▶ **Exercise directions**:
Pull out all lines from the listing below in which the word "reply" appears.

* * * * * * * * *

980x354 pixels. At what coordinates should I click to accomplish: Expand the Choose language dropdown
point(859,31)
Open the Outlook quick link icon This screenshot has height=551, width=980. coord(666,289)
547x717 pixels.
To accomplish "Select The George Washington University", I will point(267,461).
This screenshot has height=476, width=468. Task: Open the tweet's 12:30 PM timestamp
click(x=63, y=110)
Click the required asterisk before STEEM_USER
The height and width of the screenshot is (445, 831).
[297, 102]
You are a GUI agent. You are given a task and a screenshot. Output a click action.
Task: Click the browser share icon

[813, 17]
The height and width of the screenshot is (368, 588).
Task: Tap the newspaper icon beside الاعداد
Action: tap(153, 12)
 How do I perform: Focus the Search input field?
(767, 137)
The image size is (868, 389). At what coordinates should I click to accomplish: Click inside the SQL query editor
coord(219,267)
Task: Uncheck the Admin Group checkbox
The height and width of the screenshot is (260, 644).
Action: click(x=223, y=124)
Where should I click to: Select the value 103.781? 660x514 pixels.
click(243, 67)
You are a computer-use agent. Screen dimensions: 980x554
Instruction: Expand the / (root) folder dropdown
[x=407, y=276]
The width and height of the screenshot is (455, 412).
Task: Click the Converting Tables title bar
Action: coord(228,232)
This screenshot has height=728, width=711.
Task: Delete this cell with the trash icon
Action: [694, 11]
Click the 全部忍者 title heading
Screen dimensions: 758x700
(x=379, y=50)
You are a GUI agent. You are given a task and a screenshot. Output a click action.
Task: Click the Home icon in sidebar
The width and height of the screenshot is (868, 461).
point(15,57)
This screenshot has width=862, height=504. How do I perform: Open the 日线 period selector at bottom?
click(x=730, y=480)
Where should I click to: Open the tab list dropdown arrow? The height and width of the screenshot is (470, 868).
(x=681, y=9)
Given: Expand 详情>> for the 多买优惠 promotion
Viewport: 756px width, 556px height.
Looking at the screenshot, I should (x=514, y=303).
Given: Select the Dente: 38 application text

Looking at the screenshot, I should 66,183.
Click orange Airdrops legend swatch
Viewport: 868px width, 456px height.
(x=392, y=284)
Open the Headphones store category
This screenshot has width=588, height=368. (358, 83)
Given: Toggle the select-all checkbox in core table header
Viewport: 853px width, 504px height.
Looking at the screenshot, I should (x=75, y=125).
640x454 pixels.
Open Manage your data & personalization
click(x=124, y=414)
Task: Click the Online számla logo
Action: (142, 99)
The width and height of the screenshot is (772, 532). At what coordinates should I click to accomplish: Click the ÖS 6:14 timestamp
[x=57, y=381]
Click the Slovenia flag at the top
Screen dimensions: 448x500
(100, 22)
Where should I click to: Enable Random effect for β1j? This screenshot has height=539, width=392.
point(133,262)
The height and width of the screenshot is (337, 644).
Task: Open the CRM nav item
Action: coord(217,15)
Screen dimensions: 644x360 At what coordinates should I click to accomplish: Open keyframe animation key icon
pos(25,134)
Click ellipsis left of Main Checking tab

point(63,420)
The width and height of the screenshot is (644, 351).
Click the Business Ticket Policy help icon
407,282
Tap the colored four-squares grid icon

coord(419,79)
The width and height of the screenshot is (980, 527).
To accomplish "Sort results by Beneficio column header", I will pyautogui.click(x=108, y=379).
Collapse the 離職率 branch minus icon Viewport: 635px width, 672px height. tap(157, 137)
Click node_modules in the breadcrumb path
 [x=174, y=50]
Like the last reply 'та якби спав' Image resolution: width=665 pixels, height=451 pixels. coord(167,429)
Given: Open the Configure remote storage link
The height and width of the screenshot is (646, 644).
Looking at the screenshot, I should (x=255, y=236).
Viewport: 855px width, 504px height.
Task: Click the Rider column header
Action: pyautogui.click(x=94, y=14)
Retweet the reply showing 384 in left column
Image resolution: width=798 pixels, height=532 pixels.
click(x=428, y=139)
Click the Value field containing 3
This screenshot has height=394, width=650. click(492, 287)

* * * * * * * * *

▶ **Exercise answer**:
Like the last reply 'та якби спав' Image resolution: width=665 pixels, height=451 pixels. coord(167,429)
Retweet the reply showing 384 in left column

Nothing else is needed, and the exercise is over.